SAP NetWeaver Release 7.31 onwards
 
Solution:
 
What the user need to do:
 
1) The user need to know his/her correct SAP login password.
 
2) Login SAP once using the correct SAP user name and password.
 
Once the system detect the correct password, the pwd-logon counter will be reset to initial and the pop-up failed logon attempts will no longer appear.
 
---
 
This is self-explantory if you read the SAP information correctly. 
 
Number of failed password logon attempts: 3 (see long text) Message No. 00788
 
Diagnosis
 
One or more failed attempts made to log on to the system with a password and your user name. Failed logon attempts could be caused by you (typo when entering hidden password) or could be an indication of an attempt by a third party to guess your password.
 
System Response
 
Every failed attempt to log on with a password is counted.
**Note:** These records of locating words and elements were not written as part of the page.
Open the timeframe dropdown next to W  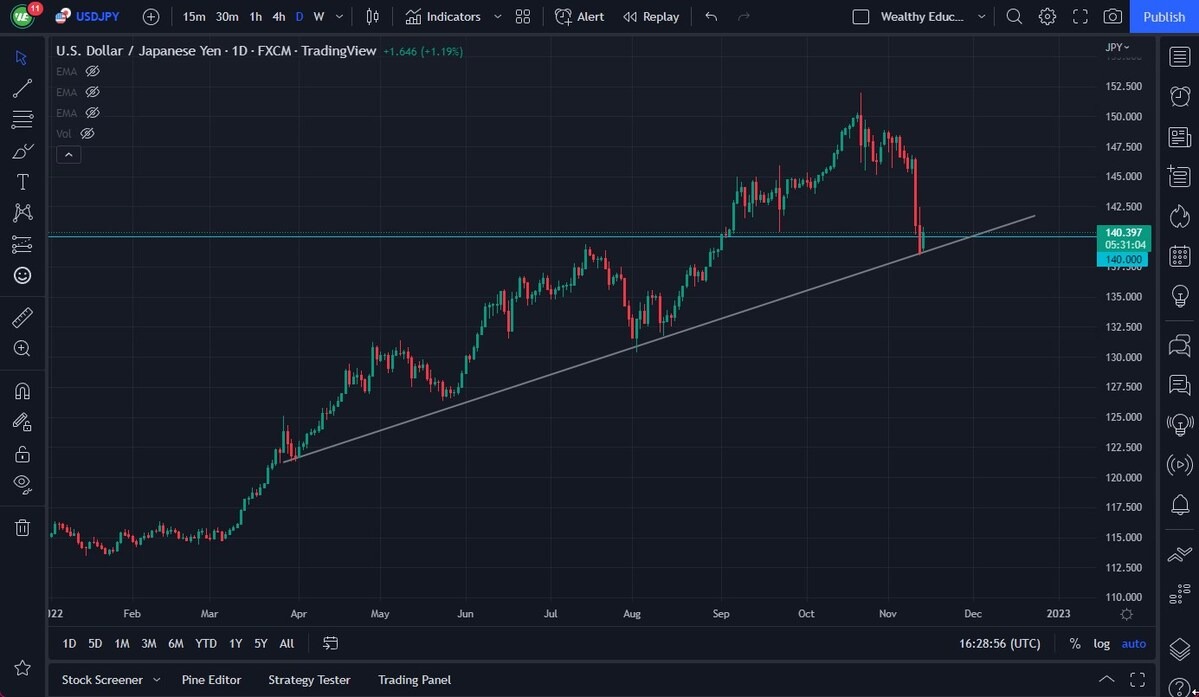pyautogui.click(x=338, y=16)
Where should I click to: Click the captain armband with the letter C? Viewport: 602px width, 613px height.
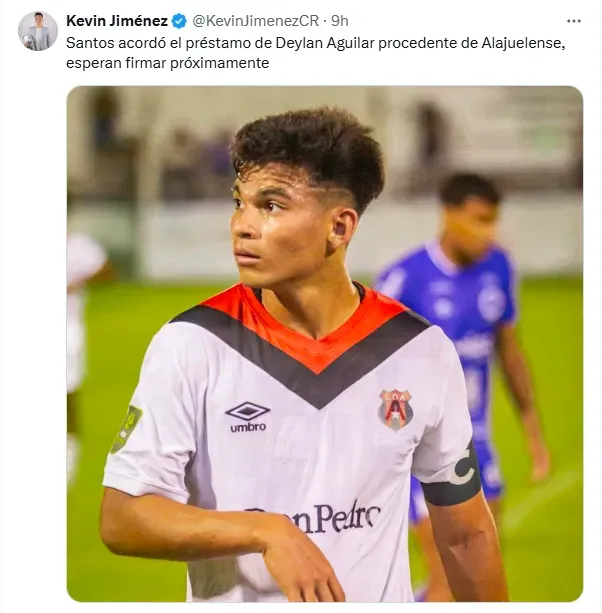453,474
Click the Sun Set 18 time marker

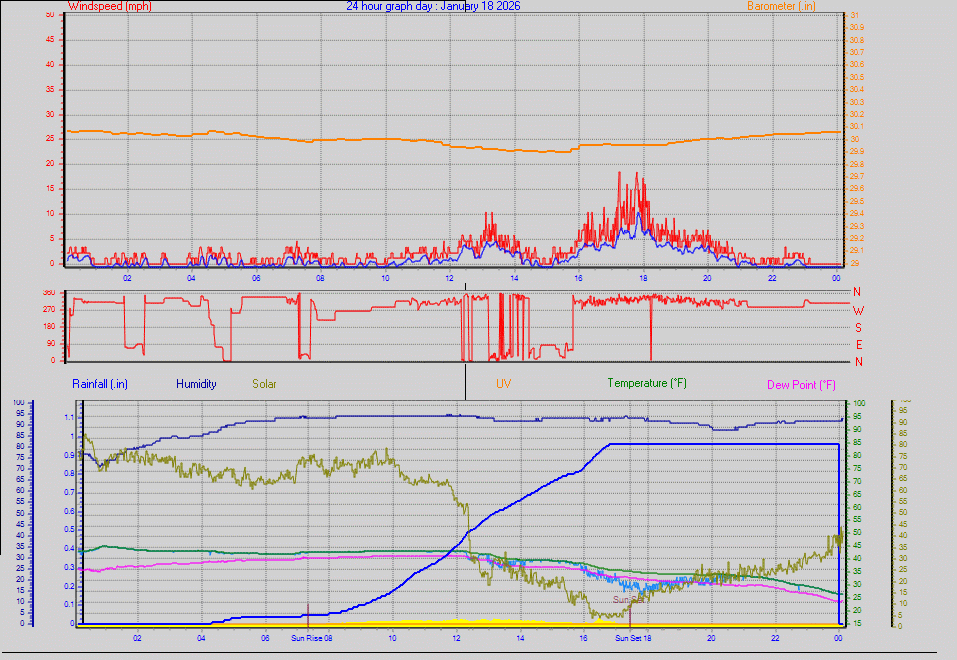(633, 637)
When a preconfigurable threshold value is exceeded, any further password logon attempts are blocked to keep your password from being guessed.
 
This counter is reset after a successful password logon. This message tells you the value before the deletion.
 
If you log on to the system in another way (with Single Sign-On, not with a password), the value of the counter remains unchanged. The number of failed password logon attempts is displayed again at the next logon.
 
Procedure
 
If you suspect that other people are attempting to guess your password, you should contact your system administrator. The system administrator can then log any logon attempts where additional information (time stamp, network address, and so on) is recorded which could help to determine the cause.
 
If you are also able to log on to the system without a password  (using Single Sign-On), you should consider deactivating the password that is no longer required. Neither you nor other people can log on to the system using your user name and the deactivated password, further password logon attempts are denied. If it is not possible to log on to the system by password, this is no longer displayed to you in a warning message (about any failed password logon attempts).
 
Procedure for System Administration
 
Use the Security Audit Log to log both failed and successful logon attempts.
 
Ratioinal Behind This Failed Password Pop-up
 
The rationale behind a counter for failed password logon attempts is that passwords can be guessed (not only stolen) and thus it is needed to limit the number of permissible failed logon attempts. Unfortunately, the system cannot differentiate between accidental typos of the legitimate user and the attempts of an attacker to guess your password. Hence, the system will make an alert to inform you that there have been failed password logon attempts to your User ID. Then, you should be able to judge whether it was likely you or someone else who has caused this.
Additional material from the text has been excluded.